Networks typically leverage consumer demand for must-have content like the Academy Awards (which ABC (s DIS) blacked out in a dispute with Cablevision (s CVC) earlier this year) or live sports as a way to pressure distributors to settle retransmission disputes. Already there have been five such blackouts this year, according to Bloomberg, which is the most since the year 2000. Those blackouts have affected 19 million pay TV subscribers, and have led to service providers like AT&T, (s T) Cablevision and Dish Network (s DISH) losing access to content.
And certain pay TV subscribers could endure even more blackouts over the coming weeks, as Cablevision and Dish are both negotiating with Fox Broadcasting (s NWS) to keep its programming on their cable systems. Cablevision’s contract with Fox expires on October 15, and Dish’s agreement expires on November 1, according to Bloomberg, which means that the broadcaster’s signal could go dark on one or both of these systems if deals aren’t reached soon.

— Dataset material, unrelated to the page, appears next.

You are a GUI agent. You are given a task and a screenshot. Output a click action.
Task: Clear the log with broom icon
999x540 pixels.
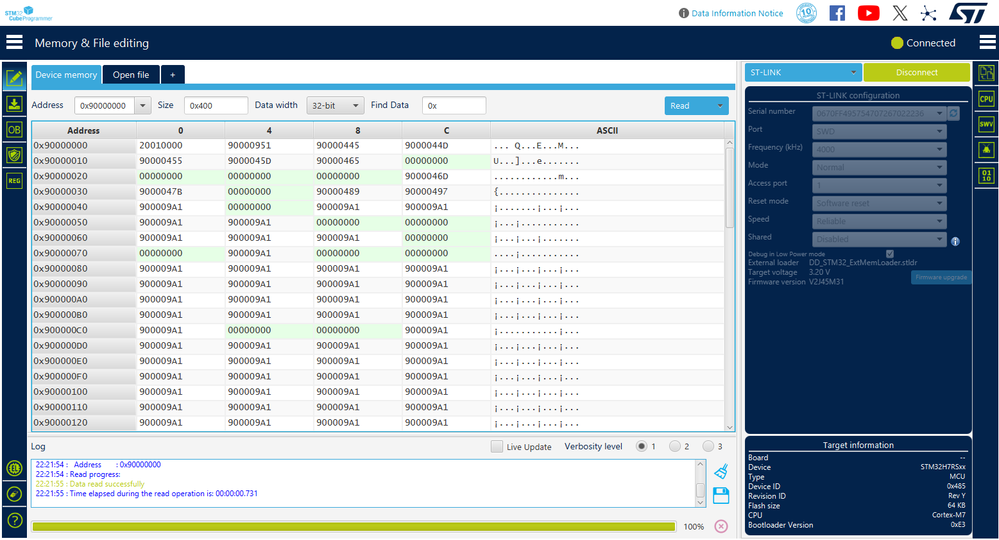coord(721,471)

But the networks’ typical response in these situations — shutting off access to their programming — may ultimately prove unproductive, as users could find entertainment elsewhere. What’s more, the end result of these negotiations — higher fees paid for their content, which end up being passed on to the consumer — could end up driving subscribers away for good.
TV programmers are demanding increasingly higher fees for their content, which is leading to higher rates for subscribers to pay TV content. According to Bloomberg, the average cost of content for cable distributors has risen 10 percent over the past year, while cable bills have increased about 8 percent on average in the same time.

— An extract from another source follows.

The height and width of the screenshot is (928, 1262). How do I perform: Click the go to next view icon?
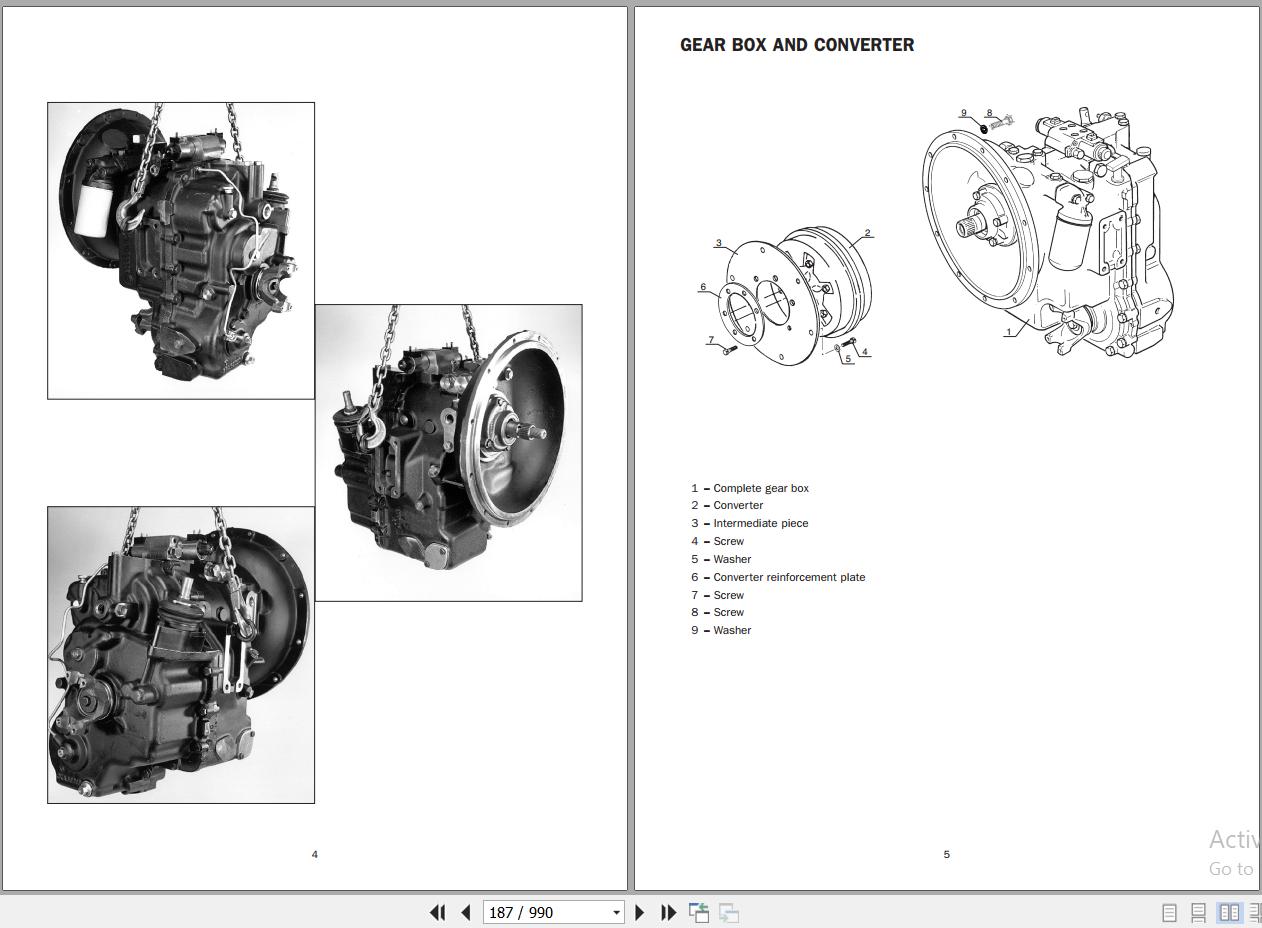729,912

The problem is that all of this is happening at the same time that broadcasters are seeing their audiences slowly disappear. The number of multichannel video subscribers declined by 216,000 last quarter, marking the first time that overall pay TV subscribers have ever fallen. In other words, programmers are charging cable companies more for content that fewer subscribers are watching, and their dwindling audiences are getting the bill passed on to them.

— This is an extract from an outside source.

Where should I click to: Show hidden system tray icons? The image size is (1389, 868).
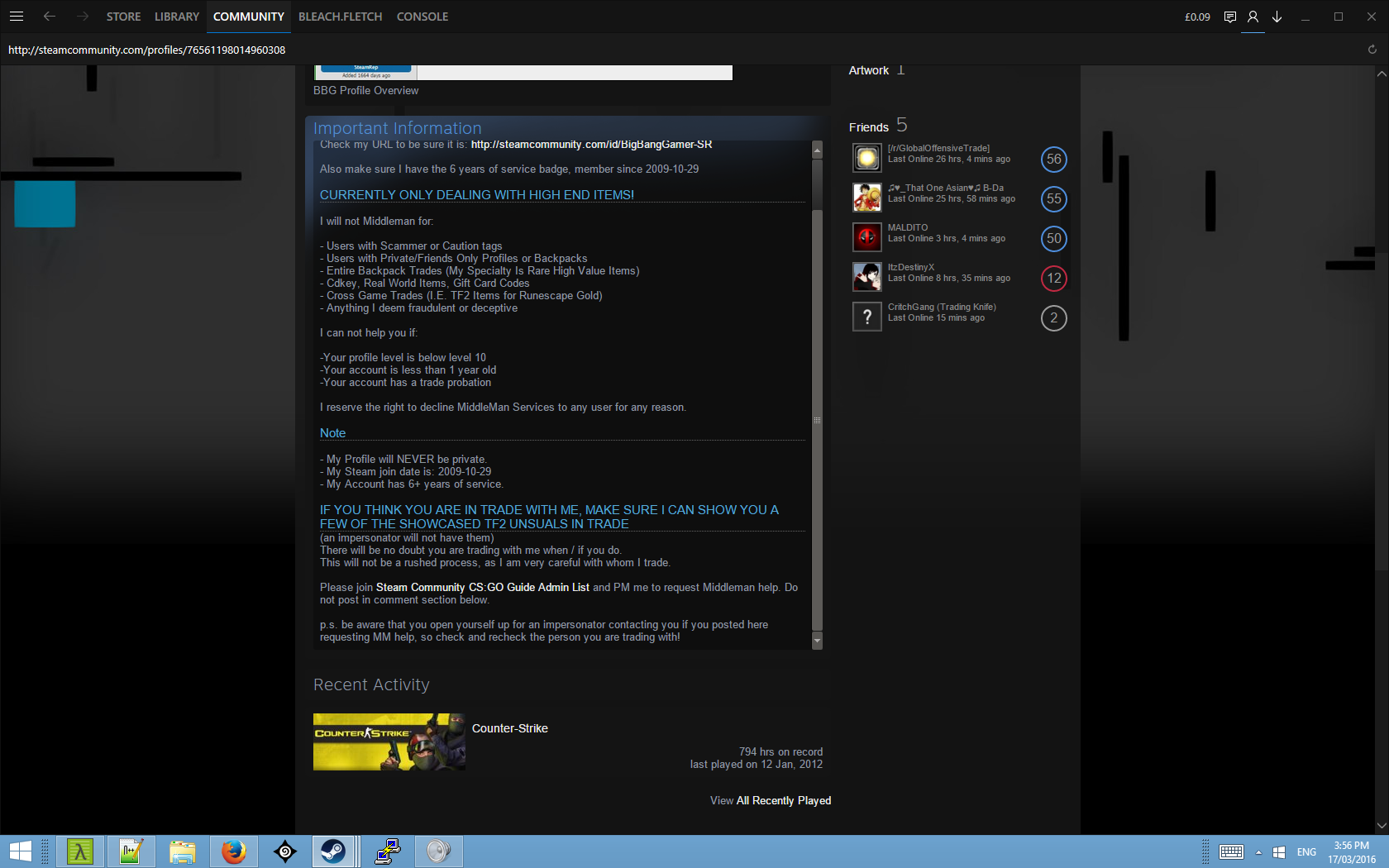(1258, 852)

And the audiences that networks do attract are getting increasingly older; according to a CNET article from a few months ago, the median age for ABC viewers has risen from 37 years old twenty years ago to 51 today. Meanwhile, the the median age of Fox viewers has jumped from 29 to 44 in the same time period.
All of which is to say that the next generation of consumers aren’t tuning in to broadcast TV and they’re not paying for cable. It’s not a matter of those viewers cutting the cord — for the majority of young people in the so-called Millennial generation, they never had the cable cord hooked up to begin with.
Broadcasters already have a tenuous relationship with this generation of viewers, and will need to do everything they can to keep them from going elsewhere. But one sure way not to appeal to those viewers is by restricting, blacking out, or otherwise making it difficult to gain access to that content. Due to the infinite number of choices available to them, viewers are showing less and less loyalty to content as time has passed. If a certain program from Fox isn’t available on broadcast, those viewers will find it online — or worse, they’ll find something else to watch entirely. And it doesn’t necessarily have to be something on another network, or even on TV; younger viewers have proven that they are increasingly comfortable with web content as an alternative for traditional TV broadcast.
If the networks are to survive, they need a sustainable model for reaching the next generation of consumers that doesn’t include gouging distributors and subscribers for access to content that they’re giving away over the air and online for free.